We observed in both KTR and healthy volunteers a statistically significant increase of percentage of Wu-specific CD4⁺ T cells after the 3rd dose of vaccine (T3), compared to the 2nd dose (T2) (p < 0.05) (Supplementary Figure S3A and Figure 3). In detail, in H subjects the median percentage of AIM⁺CD4⁺ T cells was 0.07% (range 0–0.32) at T2 and 0.32% (range 0.09–0.41) at T3. In KTR, median percentage was 0.08% (range 0.01–0.37) after 2nd dose and 0.33% (range 0.03–0.85) after the 3rd dose of vaccine, indicating a comparable response of these patients respect to healthy subjects. When we stimulated CD4⁺ T cells with pool of peptides from the Omicron spike, we observed lower percentages of reacting CD4⁺ T cells, with the increment from T2 to T3 being maintained in healthy controls (Figure 3A). Specifically, a median value of O specific CD4⁺ T cells in H subjects was 0.054% (range 0.003–0.056) at T2 and 0.10% (range 0–0.23) at T3, while in KTR remained unchanged at 0.12% (range 0–0.19) after the 2nd dose, and 0.08% (range 0.02–0.145) after the 3rd dose of vaccine.

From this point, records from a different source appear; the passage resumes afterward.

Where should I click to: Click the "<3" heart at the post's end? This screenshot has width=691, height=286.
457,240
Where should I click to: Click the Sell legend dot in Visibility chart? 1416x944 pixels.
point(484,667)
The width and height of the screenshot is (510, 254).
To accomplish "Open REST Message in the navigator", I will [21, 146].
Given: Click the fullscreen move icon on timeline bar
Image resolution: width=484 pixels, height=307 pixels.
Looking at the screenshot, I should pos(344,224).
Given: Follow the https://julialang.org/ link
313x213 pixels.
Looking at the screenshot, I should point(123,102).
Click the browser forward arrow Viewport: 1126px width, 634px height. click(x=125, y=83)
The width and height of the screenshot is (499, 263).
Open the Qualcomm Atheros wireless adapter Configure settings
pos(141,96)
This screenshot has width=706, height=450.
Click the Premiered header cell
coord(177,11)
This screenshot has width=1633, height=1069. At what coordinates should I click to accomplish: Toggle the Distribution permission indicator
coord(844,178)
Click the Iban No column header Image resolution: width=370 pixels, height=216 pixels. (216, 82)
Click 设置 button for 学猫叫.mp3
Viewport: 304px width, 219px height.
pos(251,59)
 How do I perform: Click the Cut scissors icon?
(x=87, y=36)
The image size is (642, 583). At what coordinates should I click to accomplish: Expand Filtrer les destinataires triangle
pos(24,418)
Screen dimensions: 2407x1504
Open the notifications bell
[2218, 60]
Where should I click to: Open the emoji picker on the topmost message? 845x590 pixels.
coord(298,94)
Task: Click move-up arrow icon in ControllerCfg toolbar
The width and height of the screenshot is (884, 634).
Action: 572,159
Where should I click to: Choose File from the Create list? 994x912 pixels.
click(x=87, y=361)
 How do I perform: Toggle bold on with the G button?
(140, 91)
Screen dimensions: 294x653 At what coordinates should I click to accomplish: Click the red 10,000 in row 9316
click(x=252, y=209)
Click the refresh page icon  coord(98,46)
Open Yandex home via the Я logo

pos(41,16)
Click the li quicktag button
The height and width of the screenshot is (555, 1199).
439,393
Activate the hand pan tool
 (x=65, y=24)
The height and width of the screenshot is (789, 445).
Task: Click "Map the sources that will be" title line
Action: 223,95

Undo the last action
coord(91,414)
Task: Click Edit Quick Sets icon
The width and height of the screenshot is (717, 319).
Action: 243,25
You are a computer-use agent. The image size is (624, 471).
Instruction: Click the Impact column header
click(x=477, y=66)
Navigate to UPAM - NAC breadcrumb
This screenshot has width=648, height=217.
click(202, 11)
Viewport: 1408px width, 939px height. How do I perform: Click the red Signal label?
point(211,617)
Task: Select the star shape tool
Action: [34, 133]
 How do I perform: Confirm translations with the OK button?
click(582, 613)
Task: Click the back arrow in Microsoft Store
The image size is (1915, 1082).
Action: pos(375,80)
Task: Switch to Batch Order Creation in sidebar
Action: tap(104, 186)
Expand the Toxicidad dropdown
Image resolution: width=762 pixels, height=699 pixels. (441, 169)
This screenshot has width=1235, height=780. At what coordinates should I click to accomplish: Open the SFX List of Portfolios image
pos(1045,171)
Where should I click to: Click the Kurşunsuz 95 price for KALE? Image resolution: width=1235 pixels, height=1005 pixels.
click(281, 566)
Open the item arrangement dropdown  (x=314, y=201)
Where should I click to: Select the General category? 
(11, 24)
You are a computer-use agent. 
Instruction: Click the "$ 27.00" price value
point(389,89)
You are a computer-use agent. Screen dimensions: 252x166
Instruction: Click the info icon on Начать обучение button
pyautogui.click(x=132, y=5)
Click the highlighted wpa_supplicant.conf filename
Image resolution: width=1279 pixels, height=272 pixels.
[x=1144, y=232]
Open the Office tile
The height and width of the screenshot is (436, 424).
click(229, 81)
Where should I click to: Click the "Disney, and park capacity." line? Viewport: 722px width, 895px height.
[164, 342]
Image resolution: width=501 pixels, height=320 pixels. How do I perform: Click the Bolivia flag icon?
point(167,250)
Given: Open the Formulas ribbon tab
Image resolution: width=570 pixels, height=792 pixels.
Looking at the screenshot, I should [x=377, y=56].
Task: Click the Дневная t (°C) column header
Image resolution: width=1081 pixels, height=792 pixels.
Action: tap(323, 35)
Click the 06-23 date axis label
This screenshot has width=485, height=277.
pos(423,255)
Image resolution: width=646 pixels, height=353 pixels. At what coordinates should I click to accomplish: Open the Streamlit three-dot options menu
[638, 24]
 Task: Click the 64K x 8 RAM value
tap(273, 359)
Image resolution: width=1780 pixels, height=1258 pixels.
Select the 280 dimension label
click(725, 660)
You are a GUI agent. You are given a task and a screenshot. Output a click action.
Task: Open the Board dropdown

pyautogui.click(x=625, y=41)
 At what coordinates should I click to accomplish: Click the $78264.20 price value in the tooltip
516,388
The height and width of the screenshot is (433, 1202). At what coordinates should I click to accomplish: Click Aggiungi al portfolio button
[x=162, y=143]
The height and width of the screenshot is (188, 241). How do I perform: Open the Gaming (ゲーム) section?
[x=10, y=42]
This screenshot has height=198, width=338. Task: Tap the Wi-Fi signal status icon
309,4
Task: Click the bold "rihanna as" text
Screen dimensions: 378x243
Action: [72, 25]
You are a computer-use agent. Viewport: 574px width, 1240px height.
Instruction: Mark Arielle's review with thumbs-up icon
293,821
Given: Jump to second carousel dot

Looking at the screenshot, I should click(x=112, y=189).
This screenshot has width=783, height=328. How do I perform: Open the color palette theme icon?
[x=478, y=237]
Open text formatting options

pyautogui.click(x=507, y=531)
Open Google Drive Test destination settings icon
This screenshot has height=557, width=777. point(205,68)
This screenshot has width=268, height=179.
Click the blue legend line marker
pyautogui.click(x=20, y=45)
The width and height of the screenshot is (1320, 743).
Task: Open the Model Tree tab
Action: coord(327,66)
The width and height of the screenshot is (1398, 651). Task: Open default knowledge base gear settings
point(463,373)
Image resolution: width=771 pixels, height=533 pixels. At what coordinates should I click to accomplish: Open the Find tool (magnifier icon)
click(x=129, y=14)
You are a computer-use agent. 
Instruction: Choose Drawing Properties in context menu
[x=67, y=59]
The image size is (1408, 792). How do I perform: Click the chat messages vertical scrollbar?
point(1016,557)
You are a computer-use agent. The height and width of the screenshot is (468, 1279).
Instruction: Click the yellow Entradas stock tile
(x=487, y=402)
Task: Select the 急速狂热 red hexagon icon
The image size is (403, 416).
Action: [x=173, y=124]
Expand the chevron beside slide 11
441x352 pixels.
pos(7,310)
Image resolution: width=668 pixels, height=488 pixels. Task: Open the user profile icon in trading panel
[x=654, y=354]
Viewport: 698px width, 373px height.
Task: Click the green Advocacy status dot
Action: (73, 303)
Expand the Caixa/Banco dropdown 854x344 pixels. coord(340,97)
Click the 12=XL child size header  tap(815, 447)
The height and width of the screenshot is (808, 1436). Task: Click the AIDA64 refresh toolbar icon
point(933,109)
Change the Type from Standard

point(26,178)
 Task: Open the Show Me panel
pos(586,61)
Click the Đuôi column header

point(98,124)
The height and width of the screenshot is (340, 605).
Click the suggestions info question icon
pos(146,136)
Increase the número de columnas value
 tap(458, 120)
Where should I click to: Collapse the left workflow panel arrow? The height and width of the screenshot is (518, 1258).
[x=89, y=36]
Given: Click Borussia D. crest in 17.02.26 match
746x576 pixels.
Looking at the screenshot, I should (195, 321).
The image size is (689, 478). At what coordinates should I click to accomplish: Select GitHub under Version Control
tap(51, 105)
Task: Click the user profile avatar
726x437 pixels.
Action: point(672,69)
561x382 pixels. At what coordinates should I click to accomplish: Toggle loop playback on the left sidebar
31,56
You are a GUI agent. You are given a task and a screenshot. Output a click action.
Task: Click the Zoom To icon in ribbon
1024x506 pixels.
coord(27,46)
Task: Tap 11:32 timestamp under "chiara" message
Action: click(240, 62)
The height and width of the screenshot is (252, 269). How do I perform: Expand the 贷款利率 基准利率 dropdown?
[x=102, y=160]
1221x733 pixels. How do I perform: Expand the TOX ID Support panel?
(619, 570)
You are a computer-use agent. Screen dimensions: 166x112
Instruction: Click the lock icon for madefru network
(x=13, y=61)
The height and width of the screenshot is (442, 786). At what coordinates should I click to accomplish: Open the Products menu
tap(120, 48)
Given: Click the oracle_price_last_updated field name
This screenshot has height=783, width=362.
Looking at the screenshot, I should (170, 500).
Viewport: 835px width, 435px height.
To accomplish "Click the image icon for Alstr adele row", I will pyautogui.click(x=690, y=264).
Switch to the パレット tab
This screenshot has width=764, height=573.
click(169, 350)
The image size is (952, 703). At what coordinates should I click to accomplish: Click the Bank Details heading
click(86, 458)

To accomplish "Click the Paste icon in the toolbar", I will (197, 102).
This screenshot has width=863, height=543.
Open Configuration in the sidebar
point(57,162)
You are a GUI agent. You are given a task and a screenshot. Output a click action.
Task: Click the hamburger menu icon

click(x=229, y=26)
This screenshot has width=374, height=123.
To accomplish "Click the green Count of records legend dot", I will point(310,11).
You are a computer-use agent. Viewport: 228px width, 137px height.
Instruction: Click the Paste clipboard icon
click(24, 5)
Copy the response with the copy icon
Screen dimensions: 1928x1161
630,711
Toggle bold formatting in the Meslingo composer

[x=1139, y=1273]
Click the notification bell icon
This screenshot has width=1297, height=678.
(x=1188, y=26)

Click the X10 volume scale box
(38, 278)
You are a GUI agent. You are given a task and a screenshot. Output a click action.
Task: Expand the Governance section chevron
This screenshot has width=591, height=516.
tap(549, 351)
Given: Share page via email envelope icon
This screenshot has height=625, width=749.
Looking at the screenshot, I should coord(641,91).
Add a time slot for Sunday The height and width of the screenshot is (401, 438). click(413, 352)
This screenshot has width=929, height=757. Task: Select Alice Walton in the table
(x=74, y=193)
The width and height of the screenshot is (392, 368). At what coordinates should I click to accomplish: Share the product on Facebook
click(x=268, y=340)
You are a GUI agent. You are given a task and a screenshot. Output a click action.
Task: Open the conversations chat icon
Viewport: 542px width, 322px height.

These findings demonstrate that, despite the immunosuppressive treatments, the adaptive CD4⁺ T cell response against Omicron was preserved in KTR, although it did not increase after the boost. The robustness of adaptive CD4⁺ T cell response was confirmed in response to CMV MP both in H (median 2.08, range 0.03–6.46) and KTR (median 0.45, range 0.1–2.25).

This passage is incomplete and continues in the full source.